絵志野は日本で初めて本格的に筆を用いて文様が描かれた焼きものとされています。
[織部]
安土桃山時代に美濃の連坊式登り窯で焼かれた斬新なやきもの。
武人にして茶人であった古田織部が、自身の好みに合わせて造らせたといわれています。
茶碗のほか、向付や鉢などの懐石道具に優品が多くあります。
技法によって「青織部」「赤織部」「黒織部」「織部黒」「総織部」「鳴海織部」「志野織部」「弥七田織部」「唐津織部」など色も多彩で、形や模様も様々なものが生み出されました。
ゆがみも良しとする大胆な造形、鉄絵(鉄を含む顔料で描かれた絵)による意匠や鮮やかな緑色は、当時は革新的でした。
[瀬戸黒]
安土桃山時代に美濃の大窯で焼かれた黒釉のやきもの。
黄瀬戸が食器を中心としたのに対し、瀬戸黒は茶碗のみが作られていました。
焼成中の窯の中から引き出して急冷することにより、特徴的な漆黒の色味を生み出す技法。
それまでの黒い茶碗はどれも赤みを帯びたもので、「引出黒 (ひきだしぐろ) 」とも呼ばれる瀬戸黒の「漆黒」の茶碗は、茶人たちを喜ばせたといわれています。

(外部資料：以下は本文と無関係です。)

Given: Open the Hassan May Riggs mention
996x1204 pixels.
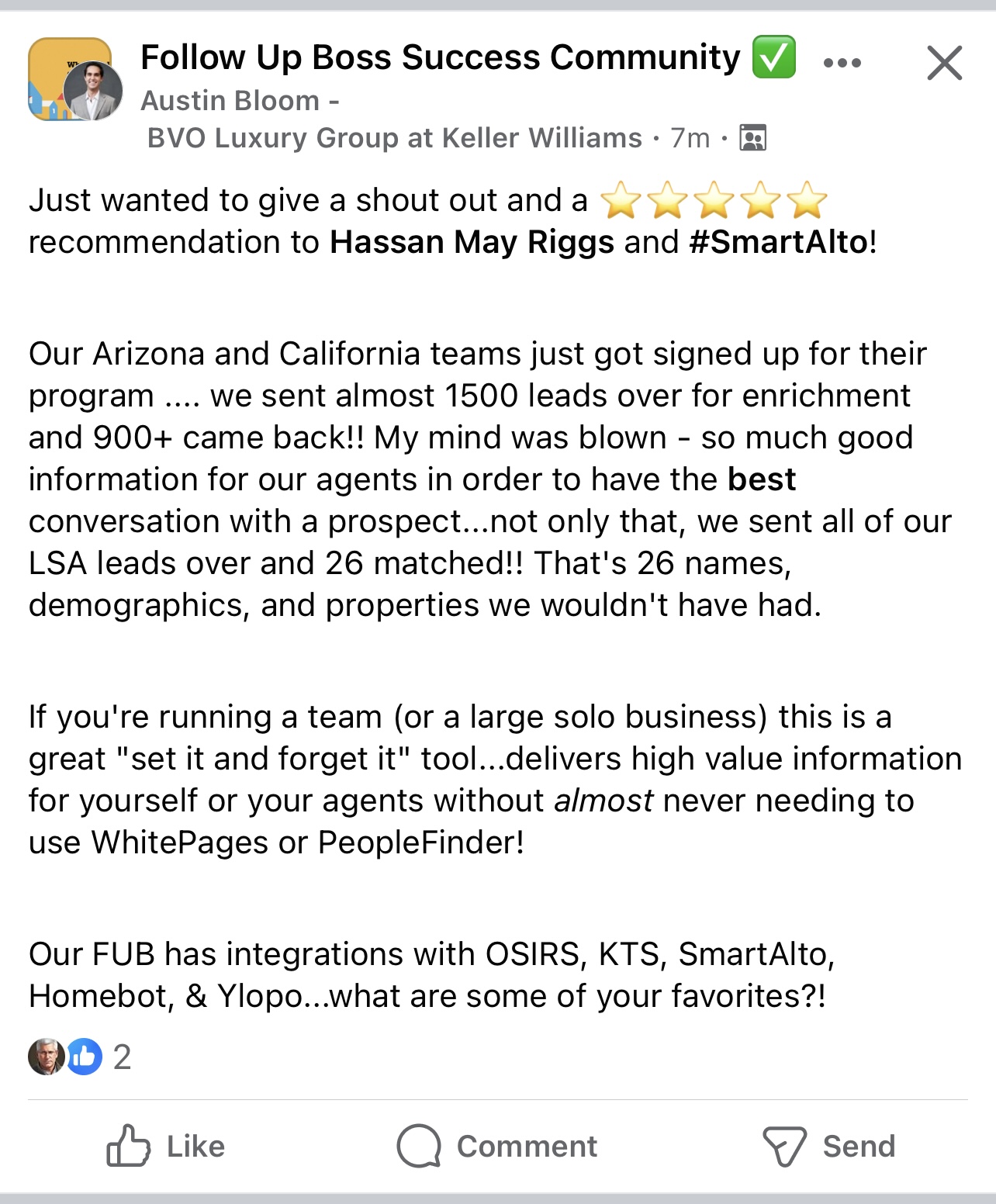Looking at the screenshot, I should coord(472,242).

形も従来の丸みを帯びた茶碗とは異なり、高台が低く、裾の部分が角ばった半筒形。
既存の概念にとらわれない自由な造形も人々を魅了しました。
[黄瀬戸]
漆黒の瀬戸黒に対して、黄色のやきものが黄瀬戸。
鉢や向付などの食器類のほか、花入や香炉があり、胆礬(たんぱん)の緑や鉄彩の茶を伴うものが代表的。
美しい淡黄色の肌が特徴。薄づくりのうつわに様々な草花の文様を描き、胆礬(緑の斑点)や褐色の焦げを楽しむ「あやめ手」のほか、厚みがあり、ほとんど文様や焦げのない「ぐいのみ手」がある。
01 | 02 | 03 | 04 | 05
美濃焼の特徴
このように、美濃焼には長い歴史があり、時代に合わせて私たち人間の生活を支え、日本の焼きものを牽引してきました。
現在では焼きもの一大産地として、全国一の陶磁器生産量を誇り、生活の器として広く一般家庭で使われています。
美濃焼は、国内最大規模になっただけに「特徴がない」と捉えられることがありますが、国内最大規模になったからこそ、美濃焼ならではのモノづくり文化が形成されていきました。
一大産地という規模が、他産地にはできない魅力になっています。
「美濃焼1300年。ここにしかない手しごと」
特徴①:文化の継承とともに職人が試行錯誤を繰り返してきた多様性
特徴②:規模が大きいからこそ生まれた分業制
特徴①:文化の継承とともに職人が試行錯誤を繰り返してきた多様性
1300年もつづく美濃焼は、時代に合わせてモノづくりをしてきたので、多彩なモノづくりを可能にしています。
歴史とともに培われた技術や知恵が奥深く、ほとんどの技法がこなせる地であることから、他にはない多彩なモノづくり文化が形成されていきました。
新しい技法、失われつつある技法、日々工夫を重ねる中で「ここにしかない手しごと」が存在しています。
伝統の技と高度なテクニックによって、多種多様な器が生産され、国内だけでなく世界各国でも認められています。
陶芸品以外にも和洋食器・インテリア用品・タイルまで幅広く生産されています。
特徴②:規模が大きいからこそ生まれた分業制
美濃焼発祥の地、岐阜県土岐市は見渡す風景すべてが1つの巨大な工場のような街です。
ひとつのものをつくる時、いくつもの工程ごとに熟練した専門職人が存在しています。
早くから分業化を進めた美濃焼は、多種多様なオーダーに対しても高いレベルで対応でき、大量生産も可能にしてきました。
美濃焼1300年、この地で一緒にものづくりができること。